Work instruction
Which lines of the material contain the word "computer"? Show each one.
-------- Records shown
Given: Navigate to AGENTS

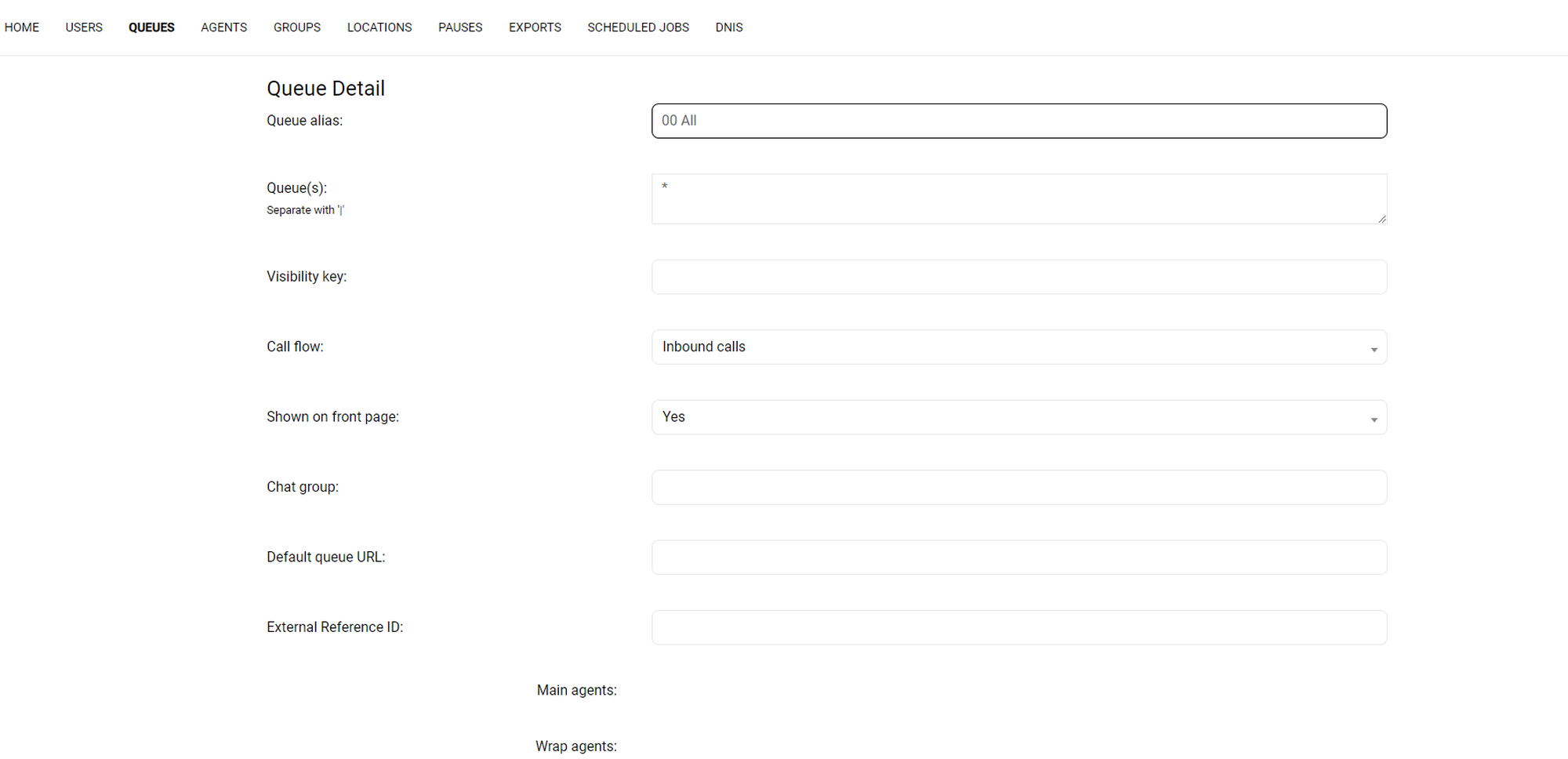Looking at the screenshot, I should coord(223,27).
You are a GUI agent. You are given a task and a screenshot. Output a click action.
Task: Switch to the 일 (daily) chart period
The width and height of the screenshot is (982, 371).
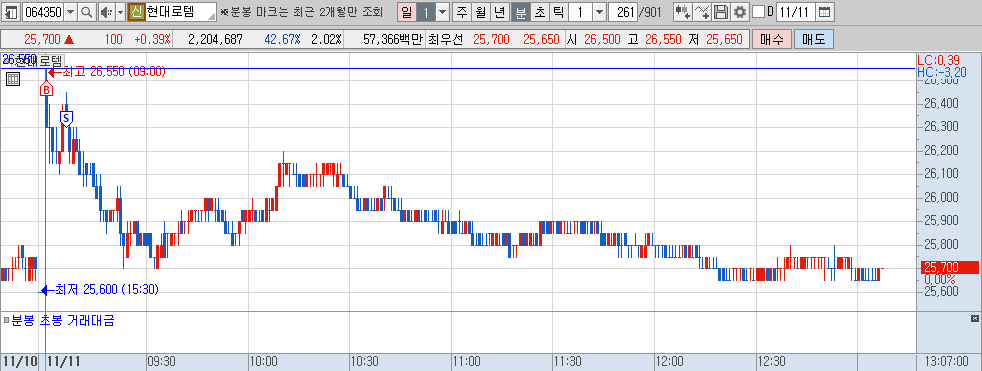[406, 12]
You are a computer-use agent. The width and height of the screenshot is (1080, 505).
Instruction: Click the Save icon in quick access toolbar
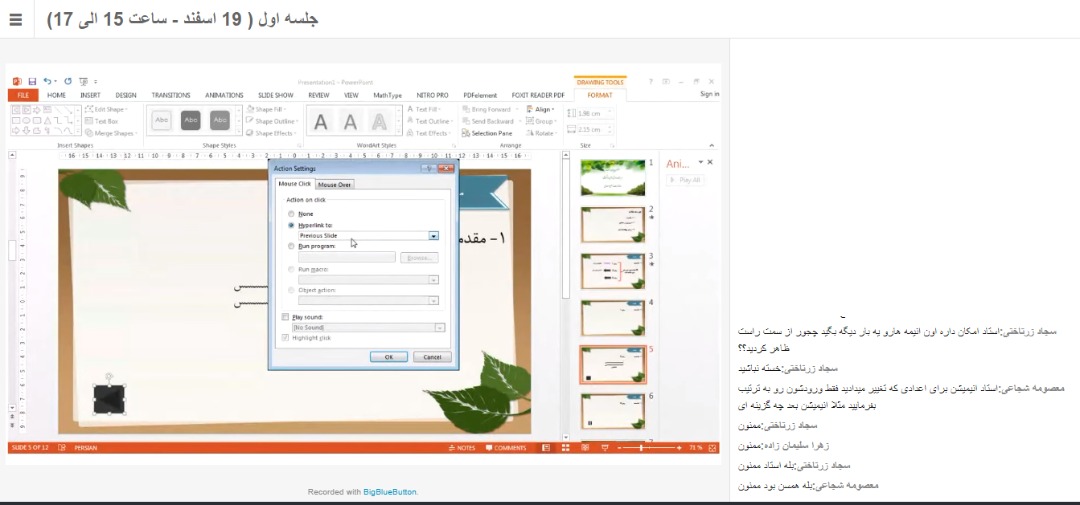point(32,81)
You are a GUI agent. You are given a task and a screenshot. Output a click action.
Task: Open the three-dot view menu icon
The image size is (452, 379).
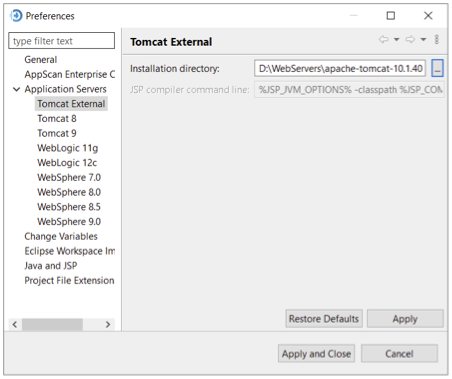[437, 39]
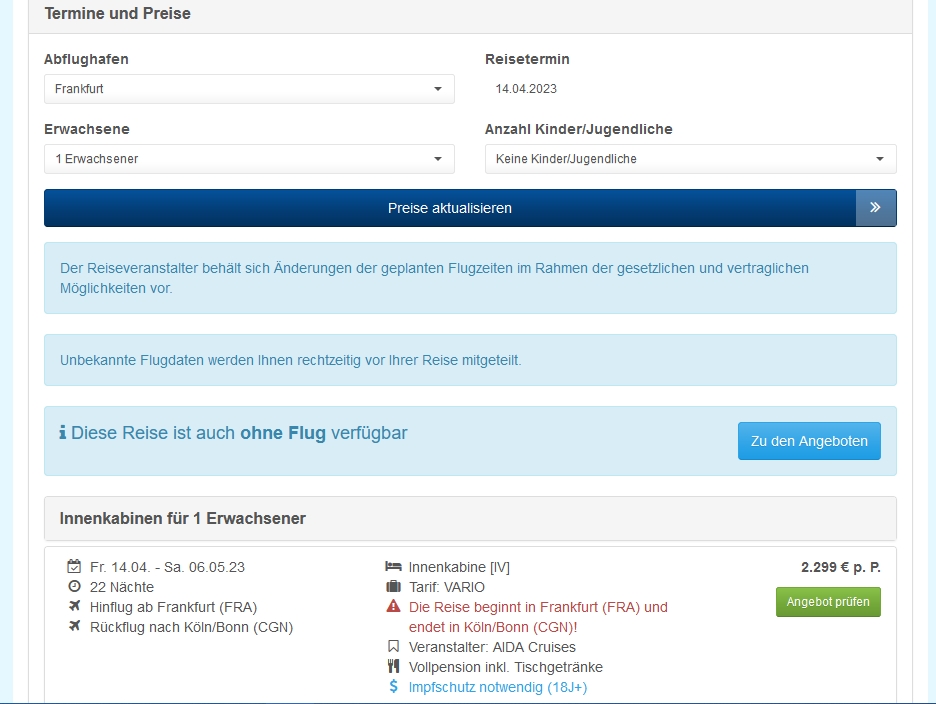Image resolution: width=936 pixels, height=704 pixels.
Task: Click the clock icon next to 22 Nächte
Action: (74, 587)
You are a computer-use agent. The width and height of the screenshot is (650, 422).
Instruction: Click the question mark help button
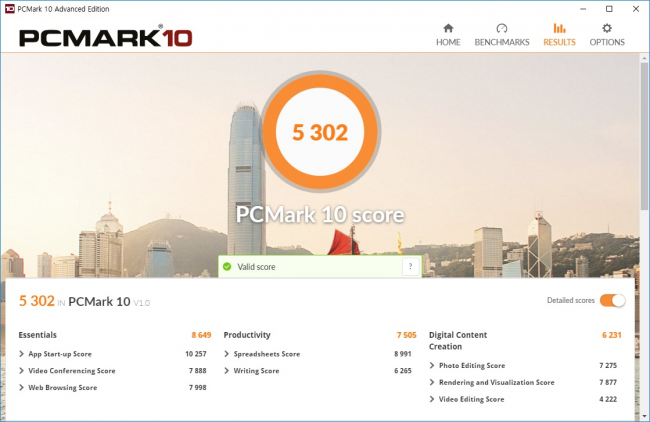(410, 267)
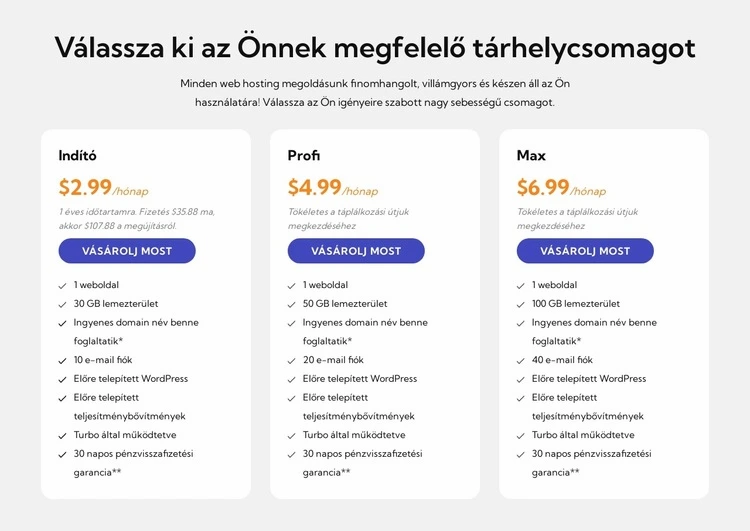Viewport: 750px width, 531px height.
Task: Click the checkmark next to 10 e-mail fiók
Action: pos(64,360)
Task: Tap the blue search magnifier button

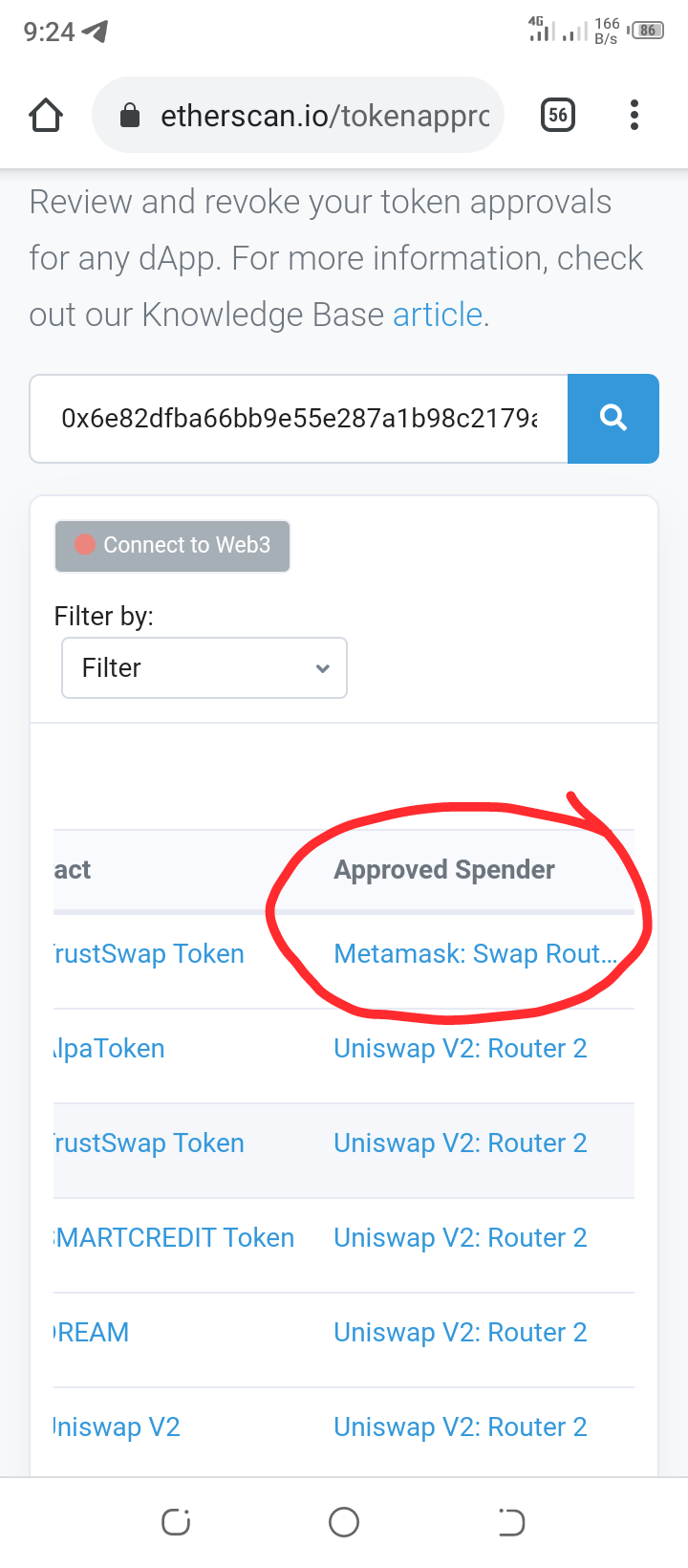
----------------
Result
You are a computer-use agent. The width and height of the screenshot is (1080, 505).
You are a computer-use agent. The width and height of the screenshot is (650, 422).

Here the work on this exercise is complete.